El padre Engelmann los interrumpió:
—Parece que la fábrica de jabón Yongjia está ardiendo. Esas llamas tan altas tienen que proceder de la gran cantidad de aceite almacenado allí.
Siguiendo su mirada, todos los allí presentes pudieron contemplar a través de la puerta del templo el gran resplandor que rompía la oscuridad del atardecer recién estrenado. Shujuan y las otras niñas corrieron hacia el patio. El brillo de las llamas iluminaba las vidrieras que habían conseguido sobrevivir, y hacía que la figura de la Virgen María con el Niño centelleara como una joya bajo las tiras de papel protectoras. Las estudiantes contemplaron embobadas aquella escena terrorífica y fascinante a un mismo tiempo. Las llamas les proporcionaban una visibilidad excelente aunque fantasmagórica. El terreno y el paisaje iluminados se hundían y volvían a aparecer flotando en su campo de visión.
Ah Gu y George estuvieron de acuerdo con el padre Engelmann en que el origen del incendio no podía ser otro que la fábrica de jabones Yongjia, en la calle Wudiao. Fabio ordenó a las niñas que regresaran al desván de inmediato. Aquel anochecer parecía anunciar un peligro inminente.

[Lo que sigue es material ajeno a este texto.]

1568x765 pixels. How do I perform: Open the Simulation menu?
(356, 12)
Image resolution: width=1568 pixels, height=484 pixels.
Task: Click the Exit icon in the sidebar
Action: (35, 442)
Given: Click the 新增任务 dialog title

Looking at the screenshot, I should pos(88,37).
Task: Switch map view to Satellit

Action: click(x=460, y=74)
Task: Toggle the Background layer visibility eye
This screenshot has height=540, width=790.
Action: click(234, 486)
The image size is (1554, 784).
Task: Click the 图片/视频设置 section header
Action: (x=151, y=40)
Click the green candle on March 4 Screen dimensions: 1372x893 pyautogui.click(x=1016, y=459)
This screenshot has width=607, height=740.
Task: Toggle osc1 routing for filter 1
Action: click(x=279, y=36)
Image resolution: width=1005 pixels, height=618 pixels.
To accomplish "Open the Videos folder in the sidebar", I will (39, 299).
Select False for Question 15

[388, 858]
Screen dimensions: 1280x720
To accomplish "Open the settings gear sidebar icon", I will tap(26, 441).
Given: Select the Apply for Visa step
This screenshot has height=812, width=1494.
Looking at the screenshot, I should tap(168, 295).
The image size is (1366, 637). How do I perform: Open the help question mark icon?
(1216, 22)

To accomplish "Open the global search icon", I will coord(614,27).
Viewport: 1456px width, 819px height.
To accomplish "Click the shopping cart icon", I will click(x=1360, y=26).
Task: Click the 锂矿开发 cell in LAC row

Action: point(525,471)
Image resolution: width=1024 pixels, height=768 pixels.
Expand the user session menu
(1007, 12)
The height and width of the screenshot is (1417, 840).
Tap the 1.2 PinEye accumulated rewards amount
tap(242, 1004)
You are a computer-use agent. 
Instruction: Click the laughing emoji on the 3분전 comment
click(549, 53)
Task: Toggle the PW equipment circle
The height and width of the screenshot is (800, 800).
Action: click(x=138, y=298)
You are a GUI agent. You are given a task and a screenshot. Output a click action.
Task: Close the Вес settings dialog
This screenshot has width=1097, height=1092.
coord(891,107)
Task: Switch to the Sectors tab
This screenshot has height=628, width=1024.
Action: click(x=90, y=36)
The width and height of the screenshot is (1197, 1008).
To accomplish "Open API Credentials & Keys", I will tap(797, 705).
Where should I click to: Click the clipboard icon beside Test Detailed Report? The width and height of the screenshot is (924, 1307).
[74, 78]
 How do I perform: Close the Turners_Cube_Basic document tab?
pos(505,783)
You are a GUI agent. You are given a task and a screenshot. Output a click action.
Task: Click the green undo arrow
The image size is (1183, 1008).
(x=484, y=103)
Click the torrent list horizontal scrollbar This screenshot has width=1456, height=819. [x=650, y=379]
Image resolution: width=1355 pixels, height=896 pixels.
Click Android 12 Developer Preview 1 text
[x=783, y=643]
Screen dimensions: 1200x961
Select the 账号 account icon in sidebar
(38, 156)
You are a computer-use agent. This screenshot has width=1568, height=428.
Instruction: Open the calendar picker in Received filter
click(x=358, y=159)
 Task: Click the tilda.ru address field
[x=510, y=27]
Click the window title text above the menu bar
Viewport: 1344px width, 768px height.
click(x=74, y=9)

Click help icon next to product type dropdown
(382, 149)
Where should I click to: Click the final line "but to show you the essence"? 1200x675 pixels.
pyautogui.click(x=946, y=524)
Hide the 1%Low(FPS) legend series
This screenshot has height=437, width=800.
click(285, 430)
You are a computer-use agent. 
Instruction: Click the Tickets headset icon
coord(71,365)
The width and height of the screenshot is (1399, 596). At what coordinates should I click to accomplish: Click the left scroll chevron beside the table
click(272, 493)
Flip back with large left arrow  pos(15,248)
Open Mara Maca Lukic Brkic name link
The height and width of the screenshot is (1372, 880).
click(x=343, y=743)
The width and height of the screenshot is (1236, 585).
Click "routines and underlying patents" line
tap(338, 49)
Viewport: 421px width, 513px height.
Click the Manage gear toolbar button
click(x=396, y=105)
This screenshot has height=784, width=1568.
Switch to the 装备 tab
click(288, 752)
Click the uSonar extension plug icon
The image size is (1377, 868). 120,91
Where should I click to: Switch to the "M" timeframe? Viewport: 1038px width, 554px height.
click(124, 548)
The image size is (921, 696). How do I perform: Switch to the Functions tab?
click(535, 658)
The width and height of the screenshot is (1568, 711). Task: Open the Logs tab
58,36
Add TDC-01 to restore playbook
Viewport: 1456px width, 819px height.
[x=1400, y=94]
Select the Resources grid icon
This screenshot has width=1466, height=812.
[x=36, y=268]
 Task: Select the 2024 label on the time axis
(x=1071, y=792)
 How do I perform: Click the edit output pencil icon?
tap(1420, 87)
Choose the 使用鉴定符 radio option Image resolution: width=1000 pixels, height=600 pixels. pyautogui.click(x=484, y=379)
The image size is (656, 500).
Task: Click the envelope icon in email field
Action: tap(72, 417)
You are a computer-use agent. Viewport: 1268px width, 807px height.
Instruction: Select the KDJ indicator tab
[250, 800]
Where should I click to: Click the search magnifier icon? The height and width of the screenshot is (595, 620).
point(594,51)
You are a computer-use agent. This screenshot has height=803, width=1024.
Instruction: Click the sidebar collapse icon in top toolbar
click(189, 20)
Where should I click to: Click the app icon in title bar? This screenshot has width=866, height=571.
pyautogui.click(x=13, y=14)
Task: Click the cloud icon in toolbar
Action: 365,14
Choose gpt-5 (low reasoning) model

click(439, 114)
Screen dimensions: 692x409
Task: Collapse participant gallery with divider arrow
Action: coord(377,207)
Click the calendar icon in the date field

Cuando más tarde Fabio se dirigió al taller de encuadernación para asegurarse de que la trampilla estaba cerrada, se encontró para su sorpresa a la prostituta llamada Hongling dando vueltas frente a la puerta con un cigarrillo colgando entre los labios.
—¿Adónde crees que vas? —le increpó él.
Hongling, que buscaba algo con la mirada fija en el suelo, se sobresaltó por el grito y el cigarrillo se le cayó de la boca. Levantando su redondo trasero, se agachó a recogerlo.
—He perdido una cosa. ¿Tampoco puedo buscar? —dijo con una sonrisita.
—¡Vuelve a tu sitio! —contestó tajante Fabio, cortando cualquier posibilidad de conversación con ella—. ¡Si no cumples las normas, te echo inmediatamente!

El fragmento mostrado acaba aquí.